Stored records
=======

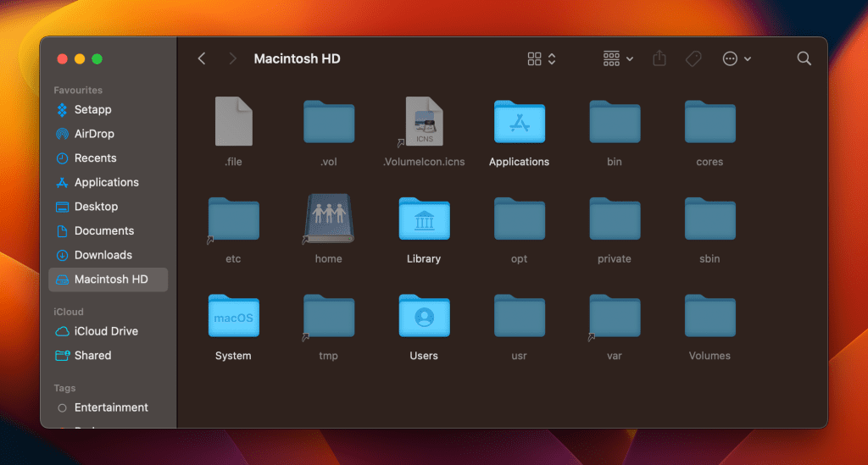Viewport: 868px width, 465px height.
Task: Open AirDrop in the sidebar
Action: (93, 134)
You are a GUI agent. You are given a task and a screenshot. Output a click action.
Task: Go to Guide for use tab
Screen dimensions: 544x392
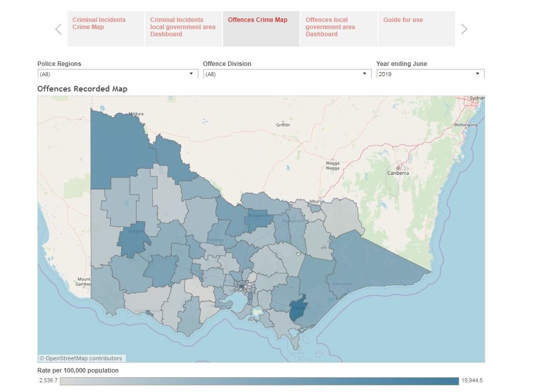click(x=416, y=29)
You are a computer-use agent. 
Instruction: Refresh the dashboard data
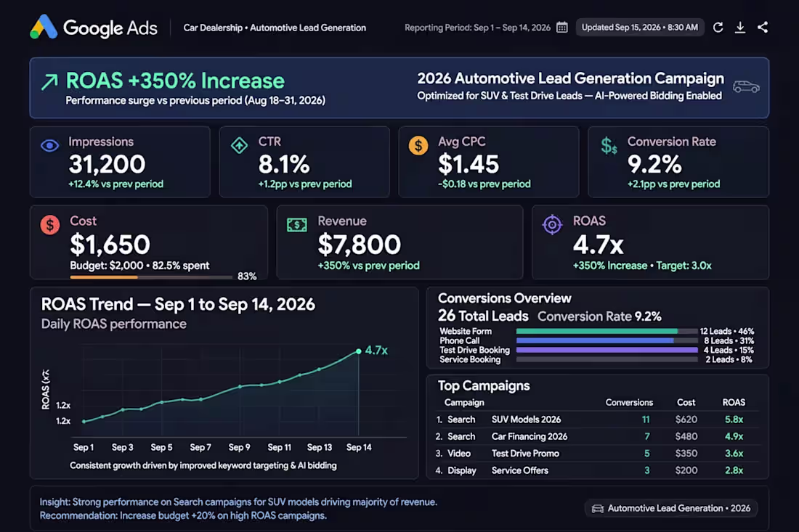click(x=718, y=28)
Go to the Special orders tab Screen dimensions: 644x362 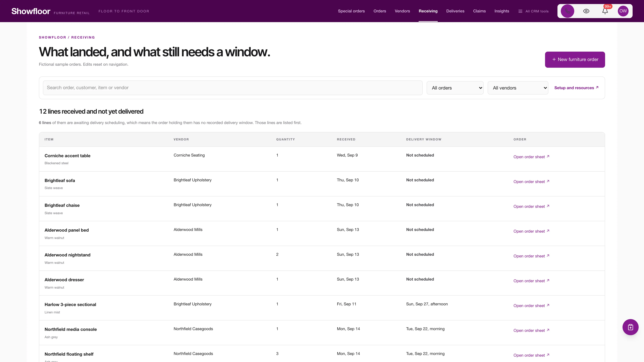point(351,11)
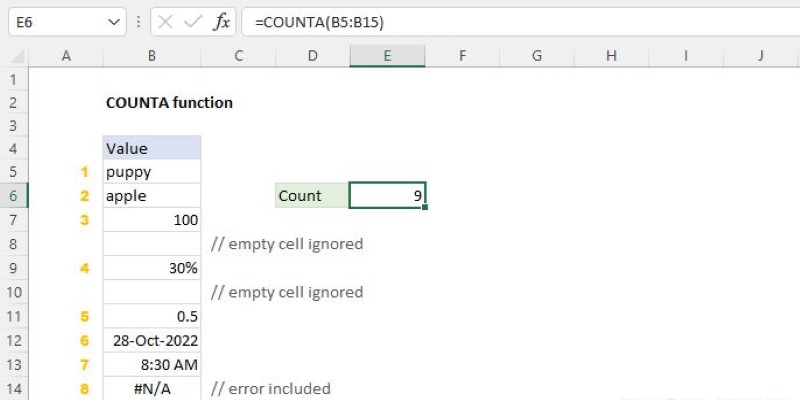
Task: Click the fill handle on cell E6
Action: coord(425,207)
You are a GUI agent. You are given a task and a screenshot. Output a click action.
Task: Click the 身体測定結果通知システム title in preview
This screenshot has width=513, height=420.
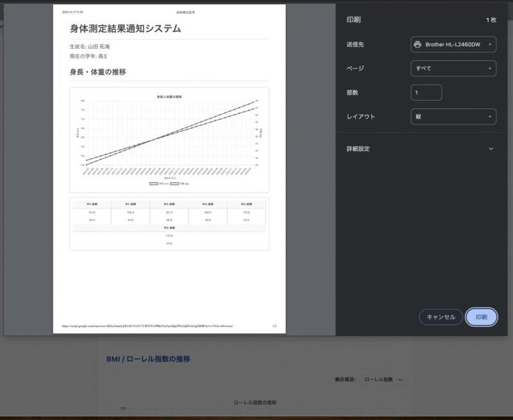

=======

• **WORK REQUIRED**: All lines from the one containing "Task: Click the 身体測定結果通知システム title in preview" to the end of the entries should appear in the output exactly as written, with no pictures.

• **ANSWER BELOW**:
Task: Click the 身体測定結果通知システム title in preview
This screenshot has width=513, height=420.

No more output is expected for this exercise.